We called it a “Carry-Con”.

Mr. Kawamoto:

And when they showed me this robot prototype I thought they’d lost their minds (laughs). I mean, just look at the thing.

Editor:

(Laughs.)

Mr. Kawamoto:

Not only that, but I don’t think I’d ever seen a game console controller that makes use of a player’s hands and feet. The whole idea was crazy, in a good way (laughs). I was impressed, though, and I wanted to turn this into a real product. There were a lot of barriers to making it a hardware attachment, so I wasn’t sure how to proceed.

Mr. Sakaguchi:

We knew we’d come up with something interesting, but we weren’t sure if it would sell. We’d come up to a hurdle, and I remember there were two specific things that got us over it. The first was Kawamoto-san’s idea that we incorporate the “making” process into the final product. The second was, well, we came up with a really boring prototype…

Editor:

What was it?

Mr. Sakaguchi:

This.

We made this music box, and as things turned out, it wasn’t fun at all. It basically worked the way those spinning barbershop poles work – they have diagonal stripes and the whole object rotates. The sign makes the rotation appear as if there is vertical motion, and we thought it might be neat to use a camera to capture that motion. Then we could calculate the speed and change the tempo of the music accordingly. The way it worked was so cool that we got really excited about it…

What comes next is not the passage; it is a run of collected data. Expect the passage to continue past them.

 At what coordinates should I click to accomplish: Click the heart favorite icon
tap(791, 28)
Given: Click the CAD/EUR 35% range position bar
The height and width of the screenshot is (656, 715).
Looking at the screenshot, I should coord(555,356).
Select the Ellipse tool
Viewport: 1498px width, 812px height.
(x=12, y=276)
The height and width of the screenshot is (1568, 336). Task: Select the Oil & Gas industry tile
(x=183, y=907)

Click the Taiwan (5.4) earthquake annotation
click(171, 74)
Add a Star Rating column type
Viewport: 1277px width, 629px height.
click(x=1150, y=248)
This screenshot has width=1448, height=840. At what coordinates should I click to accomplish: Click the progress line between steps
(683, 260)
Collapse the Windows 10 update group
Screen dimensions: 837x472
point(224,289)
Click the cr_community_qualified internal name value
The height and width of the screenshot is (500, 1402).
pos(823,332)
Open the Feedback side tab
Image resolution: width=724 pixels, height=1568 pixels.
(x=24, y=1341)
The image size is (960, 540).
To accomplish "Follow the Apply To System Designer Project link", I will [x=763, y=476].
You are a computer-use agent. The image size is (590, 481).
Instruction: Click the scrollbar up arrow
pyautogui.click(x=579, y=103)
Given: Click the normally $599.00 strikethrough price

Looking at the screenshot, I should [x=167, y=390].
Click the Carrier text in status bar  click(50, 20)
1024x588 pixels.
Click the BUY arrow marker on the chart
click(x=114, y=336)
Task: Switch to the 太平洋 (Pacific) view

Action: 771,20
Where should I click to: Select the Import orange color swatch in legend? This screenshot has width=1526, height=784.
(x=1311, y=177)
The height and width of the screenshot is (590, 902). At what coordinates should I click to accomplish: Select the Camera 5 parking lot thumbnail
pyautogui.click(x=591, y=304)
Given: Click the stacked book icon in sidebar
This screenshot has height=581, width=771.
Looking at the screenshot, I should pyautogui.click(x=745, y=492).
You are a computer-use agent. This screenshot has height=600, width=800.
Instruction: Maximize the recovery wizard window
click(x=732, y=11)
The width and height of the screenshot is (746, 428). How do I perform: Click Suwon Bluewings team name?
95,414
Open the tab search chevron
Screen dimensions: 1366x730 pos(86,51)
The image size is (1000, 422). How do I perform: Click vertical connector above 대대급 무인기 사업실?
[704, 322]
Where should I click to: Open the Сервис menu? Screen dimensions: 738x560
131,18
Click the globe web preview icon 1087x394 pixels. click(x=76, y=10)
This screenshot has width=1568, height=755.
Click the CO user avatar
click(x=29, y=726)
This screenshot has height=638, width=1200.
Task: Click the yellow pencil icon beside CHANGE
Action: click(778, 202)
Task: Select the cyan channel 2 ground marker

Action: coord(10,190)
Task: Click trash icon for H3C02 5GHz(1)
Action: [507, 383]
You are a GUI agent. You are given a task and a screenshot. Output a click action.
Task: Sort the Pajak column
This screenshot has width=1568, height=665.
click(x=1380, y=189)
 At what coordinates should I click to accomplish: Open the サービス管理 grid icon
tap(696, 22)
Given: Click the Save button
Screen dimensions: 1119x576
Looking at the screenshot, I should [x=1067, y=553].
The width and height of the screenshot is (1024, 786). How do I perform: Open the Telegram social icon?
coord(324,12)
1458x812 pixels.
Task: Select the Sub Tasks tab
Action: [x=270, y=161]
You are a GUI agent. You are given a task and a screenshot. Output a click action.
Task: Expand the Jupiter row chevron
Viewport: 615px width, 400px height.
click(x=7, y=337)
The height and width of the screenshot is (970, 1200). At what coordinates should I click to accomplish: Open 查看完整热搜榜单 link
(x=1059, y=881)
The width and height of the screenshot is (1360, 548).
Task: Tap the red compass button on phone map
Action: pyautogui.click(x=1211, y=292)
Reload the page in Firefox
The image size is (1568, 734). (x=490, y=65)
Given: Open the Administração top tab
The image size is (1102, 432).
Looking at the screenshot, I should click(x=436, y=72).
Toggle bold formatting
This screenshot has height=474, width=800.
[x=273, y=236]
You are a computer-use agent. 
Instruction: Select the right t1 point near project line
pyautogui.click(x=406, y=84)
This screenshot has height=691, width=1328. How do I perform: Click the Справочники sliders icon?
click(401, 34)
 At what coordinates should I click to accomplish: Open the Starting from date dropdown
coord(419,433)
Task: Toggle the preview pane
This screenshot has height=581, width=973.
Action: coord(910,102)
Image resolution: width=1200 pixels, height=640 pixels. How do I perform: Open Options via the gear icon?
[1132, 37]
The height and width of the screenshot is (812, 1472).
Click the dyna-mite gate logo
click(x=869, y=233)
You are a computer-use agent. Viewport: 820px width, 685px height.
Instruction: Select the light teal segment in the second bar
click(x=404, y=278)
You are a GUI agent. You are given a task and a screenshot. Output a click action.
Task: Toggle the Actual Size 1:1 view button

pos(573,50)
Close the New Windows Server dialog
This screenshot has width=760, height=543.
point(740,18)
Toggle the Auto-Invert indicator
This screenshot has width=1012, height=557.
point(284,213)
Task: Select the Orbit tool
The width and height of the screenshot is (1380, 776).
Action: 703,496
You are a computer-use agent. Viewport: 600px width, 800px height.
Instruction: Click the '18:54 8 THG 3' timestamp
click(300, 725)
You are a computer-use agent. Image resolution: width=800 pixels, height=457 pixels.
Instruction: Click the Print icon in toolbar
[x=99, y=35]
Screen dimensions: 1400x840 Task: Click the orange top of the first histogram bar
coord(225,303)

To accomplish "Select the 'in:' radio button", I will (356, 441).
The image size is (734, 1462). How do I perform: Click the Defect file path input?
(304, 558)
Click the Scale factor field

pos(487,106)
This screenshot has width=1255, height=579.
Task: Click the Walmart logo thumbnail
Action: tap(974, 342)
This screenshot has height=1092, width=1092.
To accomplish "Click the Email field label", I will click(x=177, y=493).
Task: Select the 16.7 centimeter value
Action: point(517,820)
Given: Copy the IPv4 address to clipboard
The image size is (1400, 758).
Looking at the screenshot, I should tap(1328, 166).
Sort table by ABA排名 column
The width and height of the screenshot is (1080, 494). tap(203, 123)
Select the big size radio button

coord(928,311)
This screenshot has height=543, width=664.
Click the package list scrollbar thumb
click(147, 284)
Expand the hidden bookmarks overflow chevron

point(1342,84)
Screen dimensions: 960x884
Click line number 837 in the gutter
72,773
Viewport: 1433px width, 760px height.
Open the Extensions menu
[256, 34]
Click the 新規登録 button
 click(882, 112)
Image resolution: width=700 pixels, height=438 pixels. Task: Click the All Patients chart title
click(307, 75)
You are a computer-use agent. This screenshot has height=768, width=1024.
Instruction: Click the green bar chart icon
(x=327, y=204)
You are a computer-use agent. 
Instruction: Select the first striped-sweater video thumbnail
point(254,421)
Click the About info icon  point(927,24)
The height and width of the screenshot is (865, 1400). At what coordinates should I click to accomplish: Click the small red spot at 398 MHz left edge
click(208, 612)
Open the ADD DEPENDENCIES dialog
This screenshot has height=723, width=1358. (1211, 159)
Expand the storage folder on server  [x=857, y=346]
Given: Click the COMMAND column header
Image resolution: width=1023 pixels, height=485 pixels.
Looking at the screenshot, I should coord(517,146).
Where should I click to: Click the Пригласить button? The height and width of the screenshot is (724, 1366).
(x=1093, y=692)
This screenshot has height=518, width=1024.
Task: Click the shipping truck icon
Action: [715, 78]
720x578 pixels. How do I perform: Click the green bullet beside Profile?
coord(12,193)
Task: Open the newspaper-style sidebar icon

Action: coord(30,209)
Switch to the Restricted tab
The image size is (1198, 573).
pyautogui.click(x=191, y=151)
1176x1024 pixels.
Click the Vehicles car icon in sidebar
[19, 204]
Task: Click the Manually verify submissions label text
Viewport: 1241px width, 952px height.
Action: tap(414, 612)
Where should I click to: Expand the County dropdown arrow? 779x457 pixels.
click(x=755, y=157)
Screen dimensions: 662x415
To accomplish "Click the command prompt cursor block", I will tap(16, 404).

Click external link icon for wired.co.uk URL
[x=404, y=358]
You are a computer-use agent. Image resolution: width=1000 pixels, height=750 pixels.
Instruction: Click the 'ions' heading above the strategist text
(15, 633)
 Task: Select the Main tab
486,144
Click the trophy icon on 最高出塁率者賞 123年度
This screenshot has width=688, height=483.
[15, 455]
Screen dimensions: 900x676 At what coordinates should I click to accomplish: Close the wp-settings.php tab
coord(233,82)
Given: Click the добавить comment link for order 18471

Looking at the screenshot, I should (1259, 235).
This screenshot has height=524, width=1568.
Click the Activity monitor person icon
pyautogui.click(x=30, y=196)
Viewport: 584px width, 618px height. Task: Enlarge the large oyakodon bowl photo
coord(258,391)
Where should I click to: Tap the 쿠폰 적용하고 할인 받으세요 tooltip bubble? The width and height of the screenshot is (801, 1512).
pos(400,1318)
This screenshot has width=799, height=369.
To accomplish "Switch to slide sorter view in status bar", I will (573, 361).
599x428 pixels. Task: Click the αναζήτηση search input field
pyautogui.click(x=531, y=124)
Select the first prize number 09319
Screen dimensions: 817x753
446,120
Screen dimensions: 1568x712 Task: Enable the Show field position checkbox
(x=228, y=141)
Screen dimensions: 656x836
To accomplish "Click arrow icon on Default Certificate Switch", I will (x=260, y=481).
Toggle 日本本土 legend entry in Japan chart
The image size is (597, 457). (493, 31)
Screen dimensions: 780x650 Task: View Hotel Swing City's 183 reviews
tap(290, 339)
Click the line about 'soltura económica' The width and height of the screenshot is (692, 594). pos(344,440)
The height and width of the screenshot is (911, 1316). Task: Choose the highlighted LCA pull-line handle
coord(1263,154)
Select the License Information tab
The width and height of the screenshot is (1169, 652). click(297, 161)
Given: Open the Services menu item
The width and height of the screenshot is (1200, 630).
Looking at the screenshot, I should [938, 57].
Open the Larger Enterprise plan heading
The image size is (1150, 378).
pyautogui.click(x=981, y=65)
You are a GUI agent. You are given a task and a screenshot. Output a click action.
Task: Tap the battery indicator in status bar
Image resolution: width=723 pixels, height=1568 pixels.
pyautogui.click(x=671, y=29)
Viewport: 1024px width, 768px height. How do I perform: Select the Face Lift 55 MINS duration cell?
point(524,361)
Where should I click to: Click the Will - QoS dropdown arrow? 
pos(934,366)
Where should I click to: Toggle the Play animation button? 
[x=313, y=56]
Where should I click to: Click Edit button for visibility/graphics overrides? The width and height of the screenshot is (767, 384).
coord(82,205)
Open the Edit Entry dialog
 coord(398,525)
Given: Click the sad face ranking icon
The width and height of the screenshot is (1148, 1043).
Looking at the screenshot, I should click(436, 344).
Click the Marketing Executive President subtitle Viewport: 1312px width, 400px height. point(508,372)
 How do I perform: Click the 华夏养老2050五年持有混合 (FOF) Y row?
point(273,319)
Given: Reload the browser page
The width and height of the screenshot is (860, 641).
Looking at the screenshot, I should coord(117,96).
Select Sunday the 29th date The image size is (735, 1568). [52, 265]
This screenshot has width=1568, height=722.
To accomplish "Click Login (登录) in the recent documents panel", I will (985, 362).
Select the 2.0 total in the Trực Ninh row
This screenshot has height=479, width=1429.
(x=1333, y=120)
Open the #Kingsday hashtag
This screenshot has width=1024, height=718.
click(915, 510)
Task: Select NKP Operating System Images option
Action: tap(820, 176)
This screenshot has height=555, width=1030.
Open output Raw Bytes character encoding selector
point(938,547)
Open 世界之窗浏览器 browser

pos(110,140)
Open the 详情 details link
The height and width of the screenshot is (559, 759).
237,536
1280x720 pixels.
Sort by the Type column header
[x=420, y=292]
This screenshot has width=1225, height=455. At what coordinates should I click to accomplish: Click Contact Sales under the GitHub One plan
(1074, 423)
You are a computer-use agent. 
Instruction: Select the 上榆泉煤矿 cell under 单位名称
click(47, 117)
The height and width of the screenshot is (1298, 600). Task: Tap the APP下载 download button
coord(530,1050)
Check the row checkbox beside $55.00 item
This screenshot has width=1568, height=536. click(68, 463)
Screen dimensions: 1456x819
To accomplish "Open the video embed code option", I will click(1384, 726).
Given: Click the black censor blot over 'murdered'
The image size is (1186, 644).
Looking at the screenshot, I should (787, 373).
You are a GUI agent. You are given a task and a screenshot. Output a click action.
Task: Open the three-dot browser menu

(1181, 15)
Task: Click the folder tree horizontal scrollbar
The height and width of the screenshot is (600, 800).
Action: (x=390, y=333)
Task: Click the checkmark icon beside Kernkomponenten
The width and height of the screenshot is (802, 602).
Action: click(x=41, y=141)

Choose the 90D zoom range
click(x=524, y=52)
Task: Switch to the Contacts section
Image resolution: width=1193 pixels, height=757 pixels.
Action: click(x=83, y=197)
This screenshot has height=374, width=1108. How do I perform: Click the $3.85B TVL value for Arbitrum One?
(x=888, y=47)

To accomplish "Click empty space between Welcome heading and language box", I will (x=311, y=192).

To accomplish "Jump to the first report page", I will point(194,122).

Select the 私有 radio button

But then I thought about it from the player’s perspective, and I couldn’t imagine what they would do with it. It was an attachment for the Joy-Con that was basically a mystery for the player because there was no visibility into how it worked. So for the player it was an experience of a little spinning thing that made noise. I was like, “Who would enjoy playing with something like that?” (Laughs.)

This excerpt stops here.